Sat, April 11, 3:45 to 5:15pm PDT (3:45 to 5:15pm PDT), Los Angeles Convention Center, Floor: Level Two, Room 306A

Abstract

Toni Cade Bambara (1939-1995) is a seminal figure in Black Feminist Studies and the Black Arts Movement. Viewing herself as a “cultural worker,” Bambara believed in a holistic, whole person approach to activism inside and out of institutions. This is in part because, as she writes in the preface to her groundbreaking anthology The Black Woman, published over 50 years ago, various fields of study have failed to provide us with paths to liberation. As a teacher, Bambara’s pedagogical practices focused heavily on forming intellectual, spiritual and physical solidarity with oppressed, or as she called them, “downpressed” people across the globe. Her syllabi, accessible in part through the archives at Spelman College, are filled with minoritized women authors.
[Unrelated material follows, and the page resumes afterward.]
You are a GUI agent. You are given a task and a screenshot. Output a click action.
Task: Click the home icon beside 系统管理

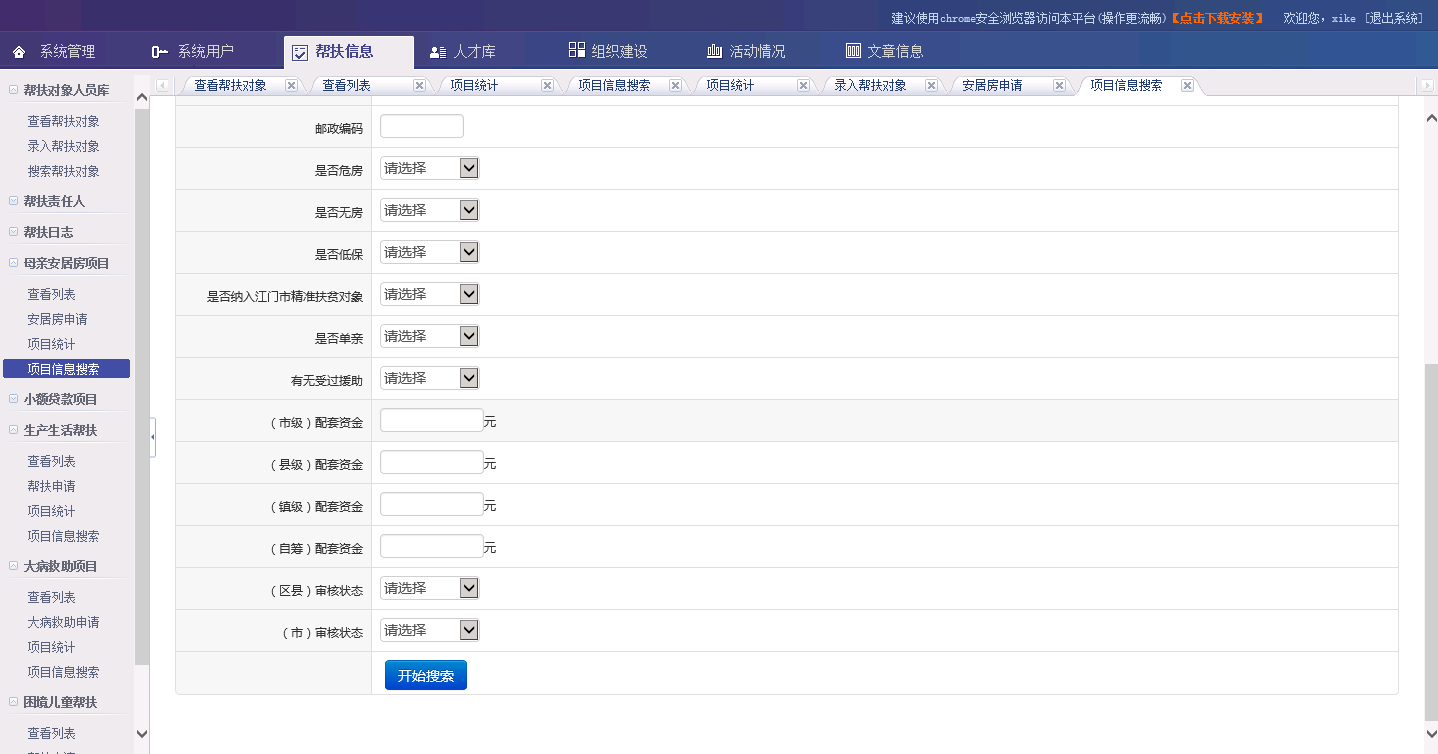[19, 52]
Outside of formalized teaching, Bambara also considered herself to be part of the worldwide anti-imperialist movement. In 1975, she traveled to Vietnam at the invitation of the Women’s Union (which was a merging of other groups such as Women against Imperialism, Women for the Defense of the Country, etc.) to work with other women also opposed to war. In her writing during this time, Bambara links the struggle of Black women and Vietnamese women, “women who had experienced two thousand years of feudalism.” Alongside the struggle, Bambara joyfully contemplates that when “you’re in the presence of Vietnamese women for five minutes and you recall, yes, Harriet Tubman, right Sojourner Truth. They gave me back my grandmother.”

Toni Cade Bambara’s international and multicultural approach to teaching, writing, and organizing live on in her syllabi, writing such as The Sea Birds Are Still Alive (1977) and The Salt Eaters (1980) and the principles she left for us in her own words. Today, it is even more necessary to embrace her pedagogical/cultural worker legacy in order to continue the tradition of teaching (and learning) as resistance.